69. JAHRGANG 2017WWW.CHRIST-IN-DER-GEGENWART.DEFREIBURG, 23. April 2017

Theologie offensiv
Von der CIG-Redaktion
Ende der neunziger Jahre hatte der evangelische Pfarrer und Theologe Jörg Zink in Stuttgart die Karfreitagsliturgie der katholischen Pfarrei mitgestaltet: in der Sankt-Hedwigs-Kirche, die vom Maler Ben Willikens mit eigentümlichen Grautönen ausgemalt worden war.

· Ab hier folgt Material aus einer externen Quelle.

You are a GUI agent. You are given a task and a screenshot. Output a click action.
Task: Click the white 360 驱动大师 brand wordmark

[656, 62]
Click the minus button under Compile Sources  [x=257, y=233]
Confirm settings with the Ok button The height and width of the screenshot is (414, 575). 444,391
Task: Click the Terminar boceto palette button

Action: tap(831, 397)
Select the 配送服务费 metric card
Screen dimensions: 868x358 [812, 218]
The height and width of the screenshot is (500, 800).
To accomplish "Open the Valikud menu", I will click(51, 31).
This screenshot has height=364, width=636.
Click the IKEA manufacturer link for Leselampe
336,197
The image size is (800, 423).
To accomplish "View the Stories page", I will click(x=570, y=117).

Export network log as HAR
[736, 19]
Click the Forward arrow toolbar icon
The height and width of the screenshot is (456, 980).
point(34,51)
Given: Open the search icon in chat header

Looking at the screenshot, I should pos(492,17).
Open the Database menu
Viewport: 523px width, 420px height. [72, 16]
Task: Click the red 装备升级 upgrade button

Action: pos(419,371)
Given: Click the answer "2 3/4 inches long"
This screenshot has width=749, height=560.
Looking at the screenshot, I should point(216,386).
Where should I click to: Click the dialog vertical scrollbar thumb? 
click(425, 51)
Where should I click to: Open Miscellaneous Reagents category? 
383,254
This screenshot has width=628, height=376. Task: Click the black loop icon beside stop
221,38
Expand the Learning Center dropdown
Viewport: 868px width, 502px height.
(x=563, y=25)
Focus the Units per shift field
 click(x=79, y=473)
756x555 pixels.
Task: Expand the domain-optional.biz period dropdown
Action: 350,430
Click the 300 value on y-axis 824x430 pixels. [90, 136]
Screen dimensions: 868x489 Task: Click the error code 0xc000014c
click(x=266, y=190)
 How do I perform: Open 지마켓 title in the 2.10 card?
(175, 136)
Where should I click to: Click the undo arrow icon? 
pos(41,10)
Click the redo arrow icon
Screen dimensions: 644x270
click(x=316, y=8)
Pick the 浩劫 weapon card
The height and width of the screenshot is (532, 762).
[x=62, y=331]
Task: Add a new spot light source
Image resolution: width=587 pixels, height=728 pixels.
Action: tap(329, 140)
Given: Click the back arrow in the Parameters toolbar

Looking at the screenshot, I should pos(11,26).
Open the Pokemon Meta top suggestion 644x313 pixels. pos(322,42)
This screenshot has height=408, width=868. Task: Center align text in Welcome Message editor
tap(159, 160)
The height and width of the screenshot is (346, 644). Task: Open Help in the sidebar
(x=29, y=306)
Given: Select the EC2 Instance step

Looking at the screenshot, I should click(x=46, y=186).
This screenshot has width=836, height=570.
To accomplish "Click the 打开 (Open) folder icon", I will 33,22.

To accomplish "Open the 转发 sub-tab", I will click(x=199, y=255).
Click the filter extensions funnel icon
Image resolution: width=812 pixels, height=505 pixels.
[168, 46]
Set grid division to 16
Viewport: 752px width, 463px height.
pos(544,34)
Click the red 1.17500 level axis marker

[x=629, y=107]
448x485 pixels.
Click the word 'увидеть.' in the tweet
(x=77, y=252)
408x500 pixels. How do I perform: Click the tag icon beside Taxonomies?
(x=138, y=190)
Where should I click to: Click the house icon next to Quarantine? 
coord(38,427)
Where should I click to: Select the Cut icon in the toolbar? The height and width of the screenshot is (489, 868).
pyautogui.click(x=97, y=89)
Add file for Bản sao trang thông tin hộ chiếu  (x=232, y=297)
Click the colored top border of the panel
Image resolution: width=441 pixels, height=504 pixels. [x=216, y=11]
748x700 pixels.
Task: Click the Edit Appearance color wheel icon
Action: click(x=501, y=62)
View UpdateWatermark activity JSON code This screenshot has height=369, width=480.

Die Liturgie stellte das Kreuz und den Tod Jesu in den Mittelpunkt - und Jörg Zink, der mit Pfarrerstalar und Beffchen bekleidet in einfachen Worten predigte, lenkte die Aufmerksamkeit auf die biblisch grundgelegte Hoffnung auf die Auferstehung. Zink hatte keine Berührungsängste, weder mit den „Andersgläubigen“ noch mit dem etwas spröden Kirchenraum noch mit der zeitgenössischen Kunst darin. Er feierte die Liturgie als Glaubender und Suchender, als Verkünder auf dem Weg.

Solche „öffentlichen“ geistlichen Persönlich­keiten fehlen der Kirche und der Gesellschaft immer mehr. Mit dem Tod des einstigen Fernsehpfarrers der württembergischen Landeskirche, dessen Publikationsliste mehr als 300 Einzeltitel aufweist und der jahr­zehntelang Besucher bei Kirchen- und Katholikentagen begeisterte, ist ein tiefer Einschnitt in der geistig-religiösen Landschaft verbunden. Es gibt sie nur noch selten, jene Vertreter der „Gottesgelehrtheit“, die warm­herzig, ernst und ehrlich, dabei gebildet und verständlich die Dinge des Lebens im Horizont der - (na­tur)wissenschaftlich ge­präg­ten - Moderne sowie im Angesicht Gottes einem breiten Publikum zu Gehör bringen. Die als starke Redner, theologisch innovativ und expressiv den Glauben auf der Grund­lage der Vernunft durchbuchstabieren, so dass es die Menschen in Kopf und Herz trifft, sie erschüttert und ergreift. Es waren so bedeutende Theologen-Persönlichkeiten wie Karl Rahner, Hans Küng, Dorothee Sölle, Eberhard Jüngel, Jürgen Moltmann und andere, die das vermochten: öffentliche Theologie als substanzielle Theologie, als Glaubensvertiefung und nicht als bloß moralisierende Appelliererei. Jörg Zink wirkte auf seine Weise „glaubensöffentlich“ offensiv. Wo sind die jungen Gelehrten, die das versuchen, nicht nur gebildet, sondern sprachmächtig?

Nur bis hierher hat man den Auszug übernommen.